### [Instructions for the task]
Transcribe exactly the portion of the listing below that runs from the line containing "[Youtube] (712, 2440)" through its last line.

•••••

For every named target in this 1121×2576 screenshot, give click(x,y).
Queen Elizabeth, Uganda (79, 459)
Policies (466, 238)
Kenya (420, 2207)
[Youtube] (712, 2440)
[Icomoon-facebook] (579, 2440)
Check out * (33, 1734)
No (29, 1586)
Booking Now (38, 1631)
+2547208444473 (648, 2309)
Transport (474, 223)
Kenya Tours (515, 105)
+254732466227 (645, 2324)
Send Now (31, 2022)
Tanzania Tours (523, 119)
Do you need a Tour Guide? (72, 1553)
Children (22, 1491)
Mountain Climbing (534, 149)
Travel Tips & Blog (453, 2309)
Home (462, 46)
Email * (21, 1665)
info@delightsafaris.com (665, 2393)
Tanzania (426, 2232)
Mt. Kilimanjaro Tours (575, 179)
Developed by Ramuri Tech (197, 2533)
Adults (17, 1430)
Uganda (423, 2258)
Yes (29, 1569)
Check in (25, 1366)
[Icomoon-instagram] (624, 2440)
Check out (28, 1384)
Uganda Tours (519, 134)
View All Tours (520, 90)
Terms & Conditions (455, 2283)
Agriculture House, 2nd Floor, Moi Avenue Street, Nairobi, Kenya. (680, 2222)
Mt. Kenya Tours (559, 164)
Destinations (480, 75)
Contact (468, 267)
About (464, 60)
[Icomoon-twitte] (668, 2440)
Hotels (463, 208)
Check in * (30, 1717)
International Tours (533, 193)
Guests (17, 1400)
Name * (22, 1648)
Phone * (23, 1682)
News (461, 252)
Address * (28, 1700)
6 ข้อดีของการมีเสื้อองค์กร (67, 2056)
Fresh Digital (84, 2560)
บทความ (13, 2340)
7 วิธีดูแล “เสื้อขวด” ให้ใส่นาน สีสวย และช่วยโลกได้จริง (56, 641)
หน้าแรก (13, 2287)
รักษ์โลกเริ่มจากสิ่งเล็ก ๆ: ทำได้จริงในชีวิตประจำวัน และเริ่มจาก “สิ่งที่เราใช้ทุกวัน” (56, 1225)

•••••

### [Completed task]
[Youtube] (712, 2440)
[Icomoon-facebook] (579, 2440)
Check out * (33, 1734)
No (29, 1586)
Booking Now (38, 1631)
+2547208444473 (648, 2309)
Transport (474, 223)
Kenya Tours (515, 105)
+254732466227 (645, 2324)
Send Now (31, 2022)
Tanzania Tours (523, 119)
Do you need a Tour Guide? (72, 1553)
Children (22, 1491)
Mountain Climbing (534, 149)
Travel Tips & Blog (453, 2309)
Home (462, 46)
Email * (21, 1665)
info@delightsafaris.com (665, 2393)
Tanzania (426, 2232)
Mt. Kilimanjaro Tours (575, 179)
Developed by Ramuri Tech (197, 2533)
Adults (17, 1430)
Uganda (423, 2258)
Yes (29, 1569)
Check in (25, 1366)
[Icomoon-instagram] (624, 2440)
Check out (28, 1384)
Uganda Tours (519, 134)
View All Tours (520, 90)
Terms & Conditions (455, 2283)
Agriculture House, 2nd Floor, Moi Avenue Street, Nairobi, Kenya. (680, 2222)
Mt. Kenya Tours (559, 164)
Destinations (480, 75)
Contact (468, 267)
About (464, 60)
[Icomoon-twitte] (668, 2440)
Hotels (463, 208)
Check in * (30, 1717)
International Tours (533, 193)
Guests (17, 1400)
Name * (22, 1648)
Phone * (23, 1682)
News (461, 252)
Address * (28, 1700)
6 ข้อดีของการมีเสื้อองค์กร (67, 2056)
Fresh Digital (84, 2560)
บทความ (13, 2340)
7 วิธีดูแล “เสื้อขวด” ให้ใส่นาน สีสวย และช่วยโลกได้จริง (56, 641)
หน้าแรก (13, 2287)
รักษ์โลกเริ่มจากสิ่งเล็ก ๆ: ทำได้จริงในชีวิตประจำวัน และเริ่มจาก “สิ่งที่เราใช้ทุกวัน” (56, 1225)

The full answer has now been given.